Christianity, depression, and illness
A friend sent along this cartoon (in Reddit’s Rage/FFFUUU idiom):
What is your take on Christianity, depression, and other illness?
I ask this because this image, while meant to be humorous, hits close to home and reminds me of my interaction with other (new) Christians.
I remember talking to my friend some time ago about being sick, and another time about depression, and the general response would be whether or not my faith is strong enough. She knows that I grew up depressed, but her counterargument would usually be along the lines of “with Christ, old things have passed away.” By this logic, I’ve essentially been wasting my time, because I still get depressed sometimes.
So, anyway, physical illness and depression, should we expect God to heal these things? Does visiting a physician show one’s lack of faith in God? How do I know that God is working in my life, especially in these cases? Are there any scripture that can back these things up?
I wish I had some wisdom for you. All I know: If God starts instantly healing every single physical ailment on demand, then I’ll expect clinical depression due to chemical imbalances to instantly clear up too. But since Christians still usually have to suffer through their illnesses, I’m not surprised that some Christians experience depression that doesn’t just go away.

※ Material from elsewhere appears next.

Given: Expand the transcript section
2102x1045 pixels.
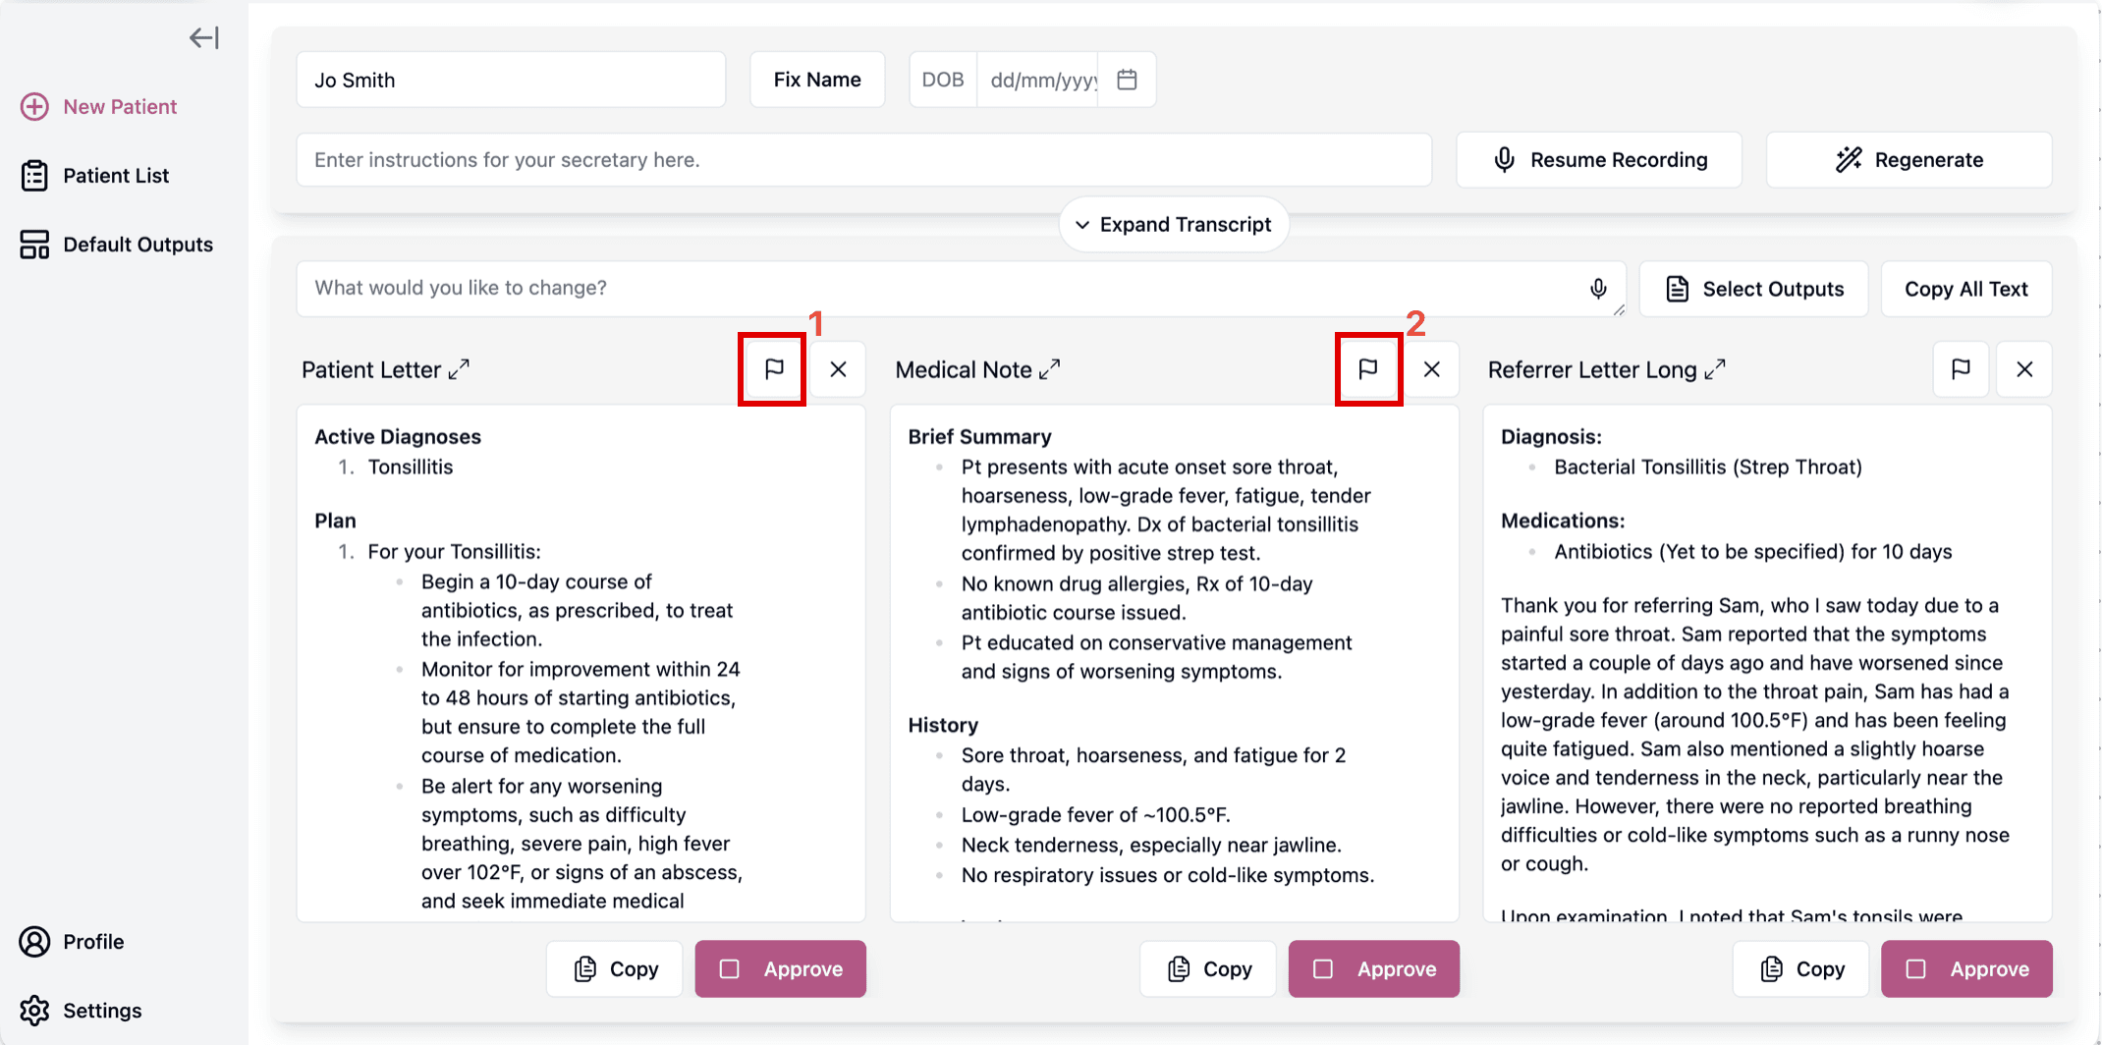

I noticed something several years ago. In some Evangelical circles, if someone asked how I was doing and I said “Struggling,” they’d usually get concerned, since that sounded as if I were barely hanging on. Years later, living in an Orthodox monastery, I noticed people saying they were struggling and the response was, “Oh, good!” – because the alternative to struggling is drifting away downstream.

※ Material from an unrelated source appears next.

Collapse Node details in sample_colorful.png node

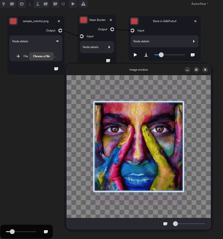click(58, 41)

There are faith communities where it’s not okay to not be okay. As if life is expected to be smooth, victorious and uniformly delightful, only punctuated by occasional crises that test our faith but then they’re over. But in my experience it looks more like life for pretty much everyone is a struggle to be at all faithful to Christ – and every painful circumstance or constraint or crisis just morphs into another. Like peace between nations, we experience times now and again where everything is wonderful, and we make the mistake of expecting that all the time. But Jesus unconditionally promised, “In this world you will have tribulation.”
I’ve got several friends who suffer from depression. And I know others who live with chronic pain, or with addictive or self-destructive family members. Not to belittle your struggles at all – but as Thoreau said, “The mass of men lead lives of quiet desperation,” so you’re not at all alone. It’s never profitable to compare the cross we carry to someone else’s – but know that everybody, including the shiny happy people, carries his own cross, badly or well.
I hope you’re able to find a Christian community that doesn’t think being Not Okay is a shameful or unmentionable thing.